[Dataset entries]
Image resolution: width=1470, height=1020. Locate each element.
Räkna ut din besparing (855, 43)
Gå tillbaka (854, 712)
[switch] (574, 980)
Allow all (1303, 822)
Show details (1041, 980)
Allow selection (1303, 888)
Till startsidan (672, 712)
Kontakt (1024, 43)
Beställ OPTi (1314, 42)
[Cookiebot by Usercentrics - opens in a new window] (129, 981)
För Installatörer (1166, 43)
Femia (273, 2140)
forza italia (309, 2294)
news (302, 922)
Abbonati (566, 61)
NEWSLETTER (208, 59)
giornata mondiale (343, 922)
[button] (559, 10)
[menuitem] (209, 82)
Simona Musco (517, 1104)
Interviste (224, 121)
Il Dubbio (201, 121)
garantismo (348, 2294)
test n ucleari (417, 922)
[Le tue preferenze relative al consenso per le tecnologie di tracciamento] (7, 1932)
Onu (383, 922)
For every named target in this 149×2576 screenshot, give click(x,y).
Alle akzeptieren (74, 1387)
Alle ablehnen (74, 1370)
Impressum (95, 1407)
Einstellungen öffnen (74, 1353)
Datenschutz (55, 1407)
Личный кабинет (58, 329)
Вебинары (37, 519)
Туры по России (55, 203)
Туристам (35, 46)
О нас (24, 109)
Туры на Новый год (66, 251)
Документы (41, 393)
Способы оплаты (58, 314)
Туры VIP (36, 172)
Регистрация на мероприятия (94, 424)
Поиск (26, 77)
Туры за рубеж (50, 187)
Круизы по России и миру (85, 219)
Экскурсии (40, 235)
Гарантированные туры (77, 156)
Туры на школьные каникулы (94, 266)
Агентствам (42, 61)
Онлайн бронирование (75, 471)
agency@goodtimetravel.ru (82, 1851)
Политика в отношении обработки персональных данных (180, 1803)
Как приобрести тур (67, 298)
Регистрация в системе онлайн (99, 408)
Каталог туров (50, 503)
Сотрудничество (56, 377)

▶ [Task directions] Give back the data exactly, with no line dropped.

▶ [Answer to the exercise]
Image resolution: width=1470, height=1020. Locate each element.
Räkna ut din besparing (855, 43)
Gå tillbaka (854, 712)
[switch] (574, 980)
Allow all (1303, 822)
Show details (1041, 980)
Allow selection (1303, 888)
Till startsidan (672, 712)
Kontakt (1024, 43)
Beställ OPTi (1314, 42)
[Cookiebot by Usercentrics - opens in a new window] (129, 981)
För Installatörer (1166, 43)
Femia (273, 2140)
forza italia (309, 2294)
news (302, 922)
Abbonati (566, 61)
NEWSLETTER (208, 59)
giornata mondiale (343, 922)
[button] (559, 10)
[menuitem] (209, 82)
Simona Musco (517, 1104)
Interviste (224, 121)
Il Dubbio (201, 121)
garantismo (348, 2294)
test n ucleari (417, 922)
[Le tue preferenze relative al consenso per le tecnologie di tracciamento] (7, 1932)
Onu (383, 922)
For every named target in this 149×2576 screenshot, give click(x,y).
Alle akzeptieren (74, 1387)
Alle ablehnen (74, 1370)
Impressum (95, 1407)
Einstellungen öffnen (74, 1353)
Datenschutz (55, 1407)
Личный кабинет (58, 329)
Вебинары (37, 519)
Туры по России (55, 203)
Туристам (35, 46)
О нас (24, 109)
Туры на Новый год (66, 251)
Документы (41, 393)
Способы оплаты (58, 314)
Туры VIP (36, 172)
Регистрация на мероприятия (94, 424)
Поиск (26, 77)
Туры за рубеж (50, 187)
Круизы по России и миру (85, 219)
Экскурсии (40, 235)
Гарантированные туры (77, 156)
Туры на школьные каникулы (94, 266)
Агентствам (42, 61)
Онлайн бронирование (75, 471)
agency@goodtimetravel.ru (82, 1851)
Политика в отношении обработки персональных данных (180, 1803)
Как приобрести тур (67, 298)
Регистрация в системе онлайн (99, 408)
Каталог туров (50, 503)
Сотрудничество (56, 377)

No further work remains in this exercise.